Hopefully, the Australians will see where LNR's peers currently trade, and they will realize finally that LNR is a strong buy at $0.4 or A$0.43 per share.


----------



## Joe Blow (19 June 2014)

tradernor said:


> Hopefully, the Australians will see where LNR's peers currently trade, and they will realize finally that LNR is a strong buy at $0.4 or A$0.43 per share.




Tradernor, you are welcome to make a case for LNR being undervalued using peer analysis, but please don't recommend any stock as a buy or sell to others, as that may constitute unlicensed financial advice.


----------



## tradernor (19 June 2014)

I did not know it Mr Blow. Sure, I will not say anything next time.
I just expressed my personal opinion.

By the way, Lonestar's new presentation was out just 2 hours ago. 
Good to see that we drill so close to EOG Resources, Chesapeake and other major players of the EF.
Here it is:


http://static.squarespace.com/stati...nestar Resources Presentation - June 2014.pdf


----------



## tradernor (20 June 2014)

New article from Seeking Alpha website is out this afternoon (in the US).
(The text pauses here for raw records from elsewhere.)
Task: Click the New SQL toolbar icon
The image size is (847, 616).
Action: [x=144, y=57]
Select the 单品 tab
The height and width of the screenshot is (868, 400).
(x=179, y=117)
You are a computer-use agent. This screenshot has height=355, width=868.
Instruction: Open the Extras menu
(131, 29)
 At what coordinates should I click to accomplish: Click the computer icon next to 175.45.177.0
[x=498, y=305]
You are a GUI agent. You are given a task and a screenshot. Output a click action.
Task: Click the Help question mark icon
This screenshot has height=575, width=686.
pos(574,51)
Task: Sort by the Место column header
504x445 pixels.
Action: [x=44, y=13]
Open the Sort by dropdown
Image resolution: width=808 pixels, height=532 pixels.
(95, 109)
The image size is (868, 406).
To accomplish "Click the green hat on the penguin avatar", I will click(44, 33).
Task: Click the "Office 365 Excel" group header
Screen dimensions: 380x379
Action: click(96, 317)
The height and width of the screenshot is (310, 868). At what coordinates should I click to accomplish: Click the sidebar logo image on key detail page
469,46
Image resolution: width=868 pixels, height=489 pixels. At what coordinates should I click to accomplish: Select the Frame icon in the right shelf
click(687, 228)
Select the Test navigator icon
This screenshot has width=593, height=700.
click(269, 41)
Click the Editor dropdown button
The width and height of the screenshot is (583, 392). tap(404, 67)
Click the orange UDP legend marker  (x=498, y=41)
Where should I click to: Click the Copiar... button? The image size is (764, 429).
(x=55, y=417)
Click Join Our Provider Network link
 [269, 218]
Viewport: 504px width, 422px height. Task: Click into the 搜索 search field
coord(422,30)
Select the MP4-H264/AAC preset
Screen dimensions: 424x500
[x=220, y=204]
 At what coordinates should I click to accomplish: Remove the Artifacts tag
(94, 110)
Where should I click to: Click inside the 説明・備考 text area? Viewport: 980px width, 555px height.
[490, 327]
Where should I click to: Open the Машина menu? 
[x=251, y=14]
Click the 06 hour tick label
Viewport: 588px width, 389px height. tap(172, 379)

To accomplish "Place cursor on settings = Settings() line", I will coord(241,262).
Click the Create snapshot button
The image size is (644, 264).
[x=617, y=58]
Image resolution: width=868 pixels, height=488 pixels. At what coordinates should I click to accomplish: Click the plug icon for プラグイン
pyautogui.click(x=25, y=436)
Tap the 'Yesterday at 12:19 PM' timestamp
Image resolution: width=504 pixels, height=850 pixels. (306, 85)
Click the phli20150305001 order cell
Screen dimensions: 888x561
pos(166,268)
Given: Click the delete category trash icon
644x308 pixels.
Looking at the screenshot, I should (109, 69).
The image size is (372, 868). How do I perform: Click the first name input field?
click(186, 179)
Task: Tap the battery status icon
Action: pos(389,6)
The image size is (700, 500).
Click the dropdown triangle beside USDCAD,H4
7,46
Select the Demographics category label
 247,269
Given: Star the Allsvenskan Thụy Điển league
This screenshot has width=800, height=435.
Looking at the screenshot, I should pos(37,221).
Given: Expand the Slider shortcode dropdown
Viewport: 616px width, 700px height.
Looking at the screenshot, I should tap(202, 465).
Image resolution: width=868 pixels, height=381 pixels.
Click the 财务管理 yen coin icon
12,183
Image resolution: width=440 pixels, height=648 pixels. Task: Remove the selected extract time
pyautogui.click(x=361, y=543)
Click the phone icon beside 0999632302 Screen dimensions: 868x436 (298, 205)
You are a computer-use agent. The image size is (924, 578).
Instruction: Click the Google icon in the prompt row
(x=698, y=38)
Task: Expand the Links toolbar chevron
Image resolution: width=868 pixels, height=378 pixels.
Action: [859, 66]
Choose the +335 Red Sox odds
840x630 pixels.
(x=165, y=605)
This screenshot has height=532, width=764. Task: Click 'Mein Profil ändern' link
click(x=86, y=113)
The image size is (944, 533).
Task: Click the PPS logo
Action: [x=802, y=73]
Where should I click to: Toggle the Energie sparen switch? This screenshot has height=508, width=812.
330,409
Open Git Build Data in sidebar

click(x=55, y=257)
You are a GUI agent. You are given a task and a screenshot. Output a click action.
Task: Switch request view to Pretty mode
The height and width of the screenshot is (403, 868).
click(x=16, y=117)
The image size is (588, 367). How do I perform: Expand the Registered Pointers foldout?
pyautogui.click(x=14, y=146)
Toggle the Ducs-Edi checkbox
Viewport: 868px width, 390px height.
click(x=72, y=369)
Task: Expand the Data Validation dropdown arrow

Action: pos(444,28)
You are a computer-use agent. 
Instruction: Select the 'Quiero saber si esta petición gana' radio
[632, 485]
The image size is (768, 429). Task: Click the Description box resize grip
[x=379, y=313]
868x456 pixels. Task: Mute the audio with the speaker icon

It compares several junior producers with US-based operations and LNR is the cheapest one at $0.4 (US) or A$0.44 (Sydney).

The link is below:


http://seekingalpha.com/article/227...n-fly-high-like-an-eagle-over-the-next-months


This article is also posted at Yahoo Finance/headlines/ticker AMZG

AMZG stands for American Eagle Energy Corporation, a junior oil-weighted producer in North Dakota.


----------



## tradernor (20 June 2014)

It is also posted at Google Finance under the ticker AMZG and LNREF.


----------



## tradernor (21 June 2014)

New article from SeekingAlpha that compares LNR to another group of junior oil-weighted producers (TRCH, AXAS etc.) 

LNR is the cheapest one once again:


http://seekingalpha.com/article/227...compared-to-other-small-growing-oil-companies


----------



## raimop (30 June 2014)

tradernor said:


> New article from SeekingAlpha that compares LNR to another group of junior oil-weighted producers (TRCH, AXAS etc.)
> 
> LNR is the cheapest one once again:
> 
> ...




Hey Tradernor again thanks for posting these articles. I wasn't aware of SA until you started posting articles from there. The articles are well researched. I am using it more as a research tool. Brought LNR at the start of the month so up 42% for the month. Got to be happy with that


----------



## Echidna50 (2 July 2014)

*Re: LNR - Lonestar Resources NEW article/analysis*

A new article about Lonestar is available in US based financial site "Seeking Alpha": 

http://seekingalpha.com/article/229...rrationally-undervalued-compared-to-its-peers


----------



## tradernor (3 July 2014)

Thanx Ehidna. Just read it. Another great write up.


----------



## raimop (22 July 2014)

These extracts are from a recent interview with LNR CEO Frank Bracken III.
The complete interview can be found at www.ogfj.com
Just enter "lonestar Resources" in the search box

OGFJ: Talk to us about your recent listing and any related plans for a capital raise.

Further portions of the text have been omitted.